前回の記事でマスク着用時のMP(マイクロプラスチック)吸引に関する研究を取り上げました。しかし個人的な感想としては『マスクの漏れ率が大きい条件じゃあまり意味なくない?』という感じでした。

ということで、今回は異なる条件での研究を取り上げてみたいと思います。

ただ、今回もいまいち…。
あまり良い研究ではない気がしますが取り上げておきます。


◆論文引用

対象の論文から概要のみ抜粋引用します。あとで簡単にまとめてますので飛ばしてもOKです。論文のリンクは以下。(本記事における引用部および図表はすべて以下から 2024.04.22 時点のものです。)

https://www.sciencedirect.com/science/article/pii/S0304389420329460#tbl0005

COVID-19: マスク着用によるマイクロプラスチック吸入リスクの性能調査

Journal of Hazardous Materials
Volume 411, 5 June 2021, 124955
https://doi.org/10.1016/j.jhazmat.2020.124955

概要

コロナウイルス感染症2019の世界的流行により、フェイスマスク着用は世界的に新常識となっている。マスク着用によるマイクロプラスチックの吸入はほとんど報告されていない。本研究では、一般的に使用されている様々な種類のマスクを用いて呼吸シミュレーション実験を行い、マイクロプラスチック吸入リスクを調査した。また、様々な処理工程を経たマスクの再利用によるマイクロプラスチック吸入についても検証した。サージカルマスク、コットンマスク、ファッションマスク、活性炭マスクは繊維状のマイクロプラスチック吸入リスクが高いが、すべてのマスクは想定される使用時間(4時間未満)であれば、一般的に暴露を減少させる。N95は繊維状のマイクロプラスチック吸入リスクが低い。異なる消毒前処理工程を経たマスクの再使用は、粒子状(例えば粒状のマイクロプラスチック)や繊維状のマイクロプラスチックの吸入リスクを高める可能性がある。紫外線消毒は、繊維状のマイクロプラスチックの吸入に対して比較的弱い効果を示すため、微生物学的見地から有効性が証明されれば、マスクを再使用する際の処理工程として推奨できる。N95マスクの着用は、非着用に比べ、球状のマイクロプラスチックの吸入リスクを25.5倍減少させる。
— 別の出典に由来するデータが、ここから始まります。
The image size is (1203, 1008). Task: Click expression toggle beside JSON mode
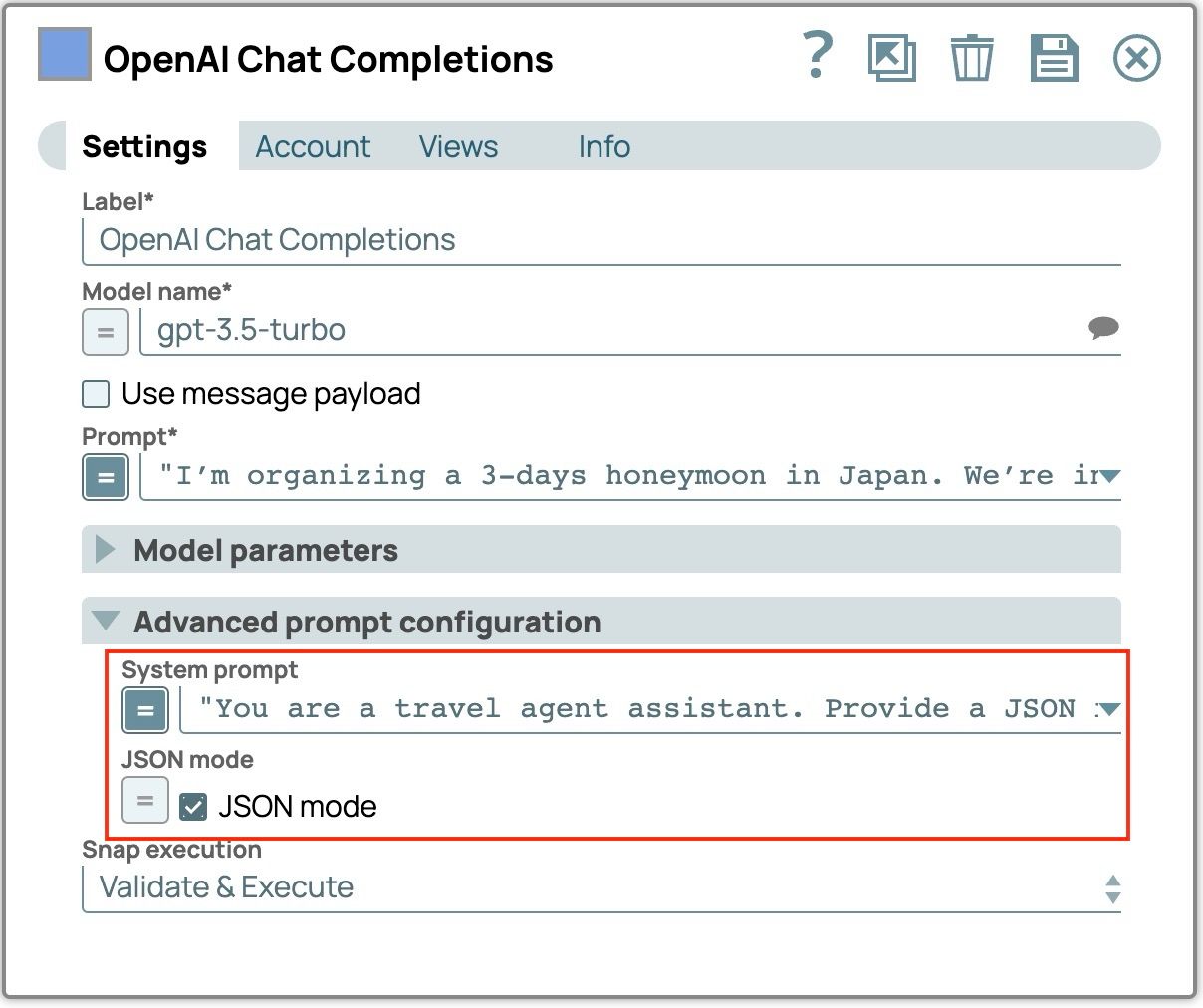145,800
COVID-19_ Performance study of microplastic inhalation risk posed by wearing masks - ScienceDirect.html
www.DeepL.com/Translator(無料版)で翻訳しました。
[2024.04.22 引用]
https://www.sciencedirect.com/science/article/pii/S0304389420329460#tbl0005

◆まとめ

研究ではマスク使用によるMP(マイクロプラスチック)の蓄積量を調査しています。最大720時間!もちろんヒトではなく実験環境によるものです。対象は『7種類のマスク』と『マスク無し』。結果はなぜか『繊維状のMP』『粒子状のMP』でわけられていました。

使用されたマスクの画像とそれぞれの結果を以下に引用します。
(表中の赤枠は私によるもの。)

試験対象となったマスク7種
繊維状のMPの蓄積量(数値は個数)
赤枠は No mask を上回っている部分
粒子状のMPの蓄積量(数値は個数)

◇◇◇

論文の大雑把な結論としては以下になるかと思います。

・繊維状のMPについては、短時間(4時間未満)の使用ではすべてのマスクでノーマスクよりも吸引数は少ない。ただし、長時間使用の場合はN95を除き多くなる。

・粒子状のMPについては、すべてのマスクでノーマスクよりも吸引数は少ない。特にN95マスクでは大幅な減少を示す。

・総数で見た場合、720時間使用でもマスク着用のほうがMP吸引リスクは低い。


◆所感

以上の結果をどう解釈するべきか。

素直に『繊維状のMPはマスクから分離したやつで、粒子状のMPは環境中の濾過できなかったやつ』と考えればいいのかもしれないですが、なんとなく引っかかる部分がある。

◇◇◇

たとえば、以下は捕捉したMPの素材(a)と大きさ(b)の内訳ですが。

素材の『Unknown(不明)』が多すぎる気がする。それはまあ環境中の謎なやつだとしてもサイズが大きすぎる。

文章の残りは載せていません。